• _Text segment_:
++++++++
There are a number of railway stations on the North Coast line within the locality; from north to south:

- Kunwarara railway station
- Uromoko railway station, now abandoned
- Merimal railway station, now abandoned
- Canoona Loop railway station, now dismantled
- Glen Geddes railway station
- Canoona railway station, now abandoned

Despite its name, Kunwarara railway station is located within the boundaries of present-day Canoona.

== History ==
=== British colonisation ===
Scottish colonists and brothers William Thomas Elliot and George Mackenzie Elliot came to the frontier Fitzroy River region in September 1855 to establish a sheep station, which they named Canoona. The brothers had previously established the Johngboon property near Barambah to the south. Their father was James Elliot, 3rd Laird of Wolfelee House near Hawick in Scotland. One of their other brothers was Walter Elliot of the East India Company and secretary to the governor of the Madras Presidency.

In January 1856, after a massacre of local Aboriginal people perpetrated by Lieutenant John Murray of the Native Police at nearby Nankin Creek, some 200 Aboriginal men, women and children came to Canoona and began shouting at the employees of the Elliots. William Thomas Elliot and his men opened fire at random upon the group which fled after a short time. Two of the white men were wounded and about seven of the local inhabitants were killed. Fellow colonist, Charles Archer of Gracemere and a group of Native Police troopers later pursued these Aboriginal people toward the east and punished them further. Local Aboriginal people friendly to Archer were also fired upon, killing one. George Mackenzie Elliot died of illness soon after, while William Thomas Elliot remained in the region for some time, later dying in Munich in 1890.
++++++++
• _What you need to do_: Reproduce the passage on Canoona word for word, from "Despite its name, Kunwarara" to "the Madras Presidency.".

• _Data excerpts_:
++++++++
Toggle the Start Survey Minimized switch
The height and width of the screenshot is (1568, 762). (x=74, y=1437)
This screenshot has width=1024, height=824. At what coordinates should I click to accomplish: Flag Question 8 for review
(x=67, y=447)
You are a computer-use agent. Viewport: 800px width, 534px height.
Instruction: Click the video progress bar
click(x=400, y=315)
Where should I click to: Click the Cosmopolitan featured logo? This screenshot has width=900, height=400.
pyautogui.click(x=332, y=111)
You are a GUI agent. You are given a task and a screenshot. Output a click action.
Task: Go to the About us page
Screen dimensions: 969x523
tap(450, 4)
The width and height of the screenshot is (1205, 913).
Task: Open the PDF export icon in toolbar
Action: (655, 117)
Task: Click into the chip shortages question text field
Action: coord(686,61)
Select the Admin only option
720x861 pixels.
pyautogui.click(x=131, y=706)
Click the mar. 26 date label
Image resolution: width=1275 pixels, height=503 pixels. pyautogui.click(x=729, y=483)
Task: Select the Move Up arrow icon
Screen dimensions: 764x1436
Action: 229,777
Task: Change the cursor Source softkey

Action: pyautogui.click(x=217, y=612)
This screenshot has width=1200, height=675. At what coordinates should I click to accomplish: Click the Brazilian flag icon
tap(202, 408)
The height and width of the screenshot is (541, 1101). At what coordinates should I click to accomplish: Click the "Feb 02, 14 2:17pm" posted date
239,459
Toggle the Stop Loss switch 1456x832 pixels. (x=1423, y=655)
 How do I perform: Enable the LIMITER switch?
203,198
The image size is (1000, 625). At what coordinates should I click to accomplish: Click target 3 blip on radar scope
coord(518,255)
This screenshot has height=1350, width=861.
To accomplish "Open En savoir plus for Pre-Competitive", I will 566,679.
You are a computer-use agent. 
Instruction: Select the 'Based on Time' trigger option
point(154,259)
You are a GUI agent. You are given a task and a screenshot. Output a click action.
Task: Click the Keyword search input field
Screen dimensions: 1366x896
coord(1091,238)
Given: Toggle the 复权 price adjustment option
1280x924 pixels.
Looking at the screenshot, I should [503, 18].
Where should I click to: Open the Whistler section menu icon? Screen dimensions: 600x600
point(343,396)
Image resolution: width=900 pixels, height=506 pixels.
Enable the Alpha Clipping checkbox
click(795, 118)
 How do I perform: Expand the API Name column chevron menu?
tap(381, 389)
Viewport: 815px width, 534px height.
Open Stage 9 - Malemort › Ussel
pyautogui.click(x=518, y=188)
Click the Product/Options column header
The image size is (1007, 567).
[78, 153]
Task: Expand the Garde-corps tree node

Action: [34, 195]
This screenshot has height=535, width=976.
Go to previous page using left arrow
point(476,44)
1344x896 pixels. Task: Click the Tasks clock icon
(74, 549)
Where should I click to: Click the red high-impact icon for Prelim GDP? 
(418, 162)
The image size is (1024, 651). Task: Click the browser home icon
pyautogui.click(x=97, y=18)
++++++++
• _Exercise result_:
Despite its name, Kunwarara railway station is located within the boundaries of present-day Canoona.

== History ==
=== British colonisation ===
Scottish colonists and brothers William Thomas Elliot and George Mackenzie Elliot came to the frontier Fitzroy River region in September 1855 to establish a sheep station, which they named Canoona. The brothers had previously established the Johngboon property near Barambah to the south. Their father was James Elliot, 3rd Laird of Wolfelee House near Hawick in Scotland. One of their other brothers was Walter Elliot of the East India Company and secretary to the governor of the Madras Presidency.